I talk to a lot of men who admit they experience depression directly after birth. Once the baby has come home, the reality of the situation hits. And it hits hard.
I’m not a fan of the term ‘post natal depression in men’ it’s a mislabelling. Men do not experience the physical and emotional trauma women go through to bring a child into the world. Saying men experience the same is to suggest their post baby depression is somehow directly linked to the child. This incorrect diagnosis has ramifications. Because when men see their baby as the sole cause of their depression. It’s an open door for resentment. And absolutely nothing good comes from a man who resents his kid.

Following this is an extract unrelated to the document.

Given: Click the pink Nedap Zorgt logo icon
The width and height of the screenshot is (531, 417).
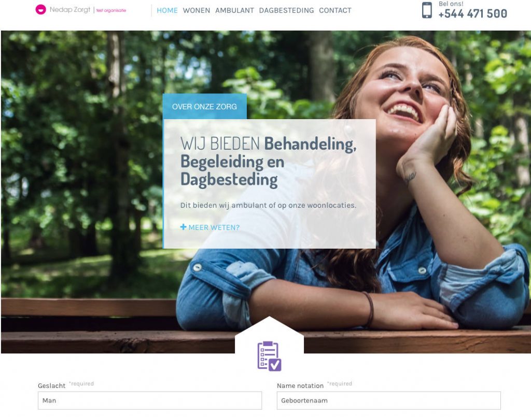Looking at the screenshot, I should click(40, 9).
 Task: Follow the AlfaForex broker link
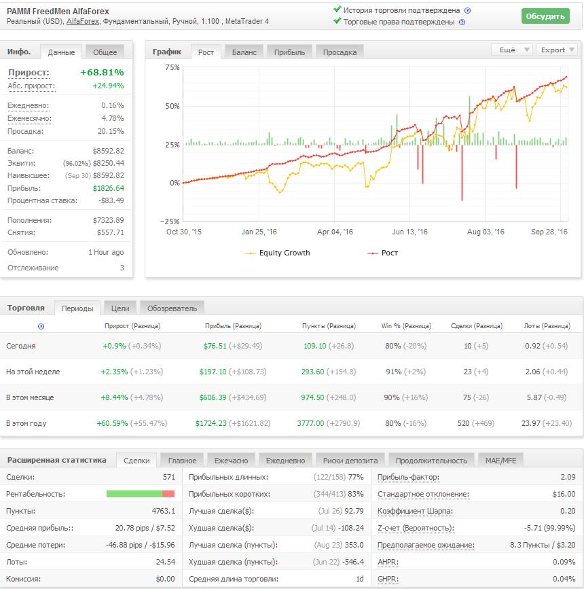click(x=83, y=22)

‘Depression, yes. But it’s usally caused by the adjustment of bringing a baby home, the realisation of the consequences of having a baby compounded by sleep deprivation.’
Most of the time, children are not planned. It’s a life event that leads us into an emotional upheaval. I’m not taking anything away from what women experience. But we face our pressures too. And we either learn to swim or get dragged by the undertow into all sorts of problems.

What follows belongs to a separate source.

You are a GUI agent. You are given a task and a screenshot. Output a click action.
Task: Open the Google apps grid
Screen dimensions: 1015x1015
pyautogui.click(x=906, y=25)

When I began connecting with other dads in the early days, I was surprised to learn how many parents of multiples break up in the first few years of parenthood. But I understand why it happens. Sadly, it’s a fact of such a stressful deal.
But it’s not just a problem that occurs with multiple children coming home. Dad’s of singletons also break under the strain of an unexpected new road. One that changes the dynamics of everything. I’ve known men who suffered jealousy that all their partners’ attention shifted from them to the baby. They couldn’t handle their esteem no longer getting regularly fed and the loss of attention due to the natural connection of mother and child. It’s selfish and wreaks of self-pity. But it happens nonetheless.

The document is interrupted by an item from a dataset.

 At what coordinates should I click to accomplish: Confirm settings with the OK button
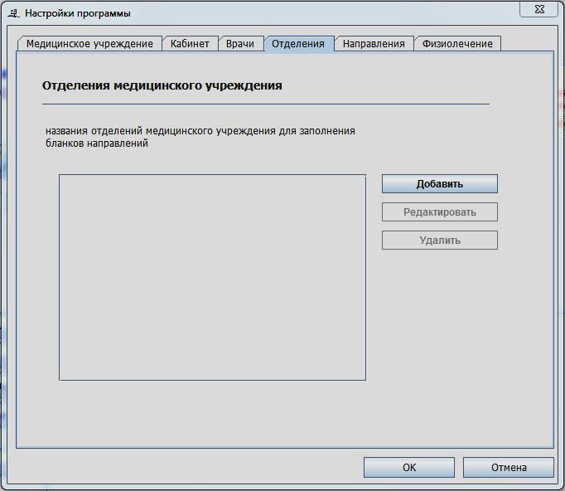pyautogui.click(x=408, y=468)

There’s no escaping the fact that the adjustment is tough going. But the struggle is one that needs to be overcome. We all lose the life we once had, There’s no more time to live the kind of existence we experienced when there were no children involved. Our freedom, to an extent, is taken away, and our relationship with our partners changes. All our focus must now be on the job at hand. And it’s work that will continue for the rest of our lives.
I don’t believe a man could have a greater purpose given to him than the privilege of fatherhood. It forces us to grow up. To become the men we were born to be. In the face of such massive responsibility, we find the meaning of life. And we have to adapt because nothing gives a child a greater chance in life than two parents working together to raise a child in a loving home. As I’ve learned, it takes work, commitment, and a willingness to evolve.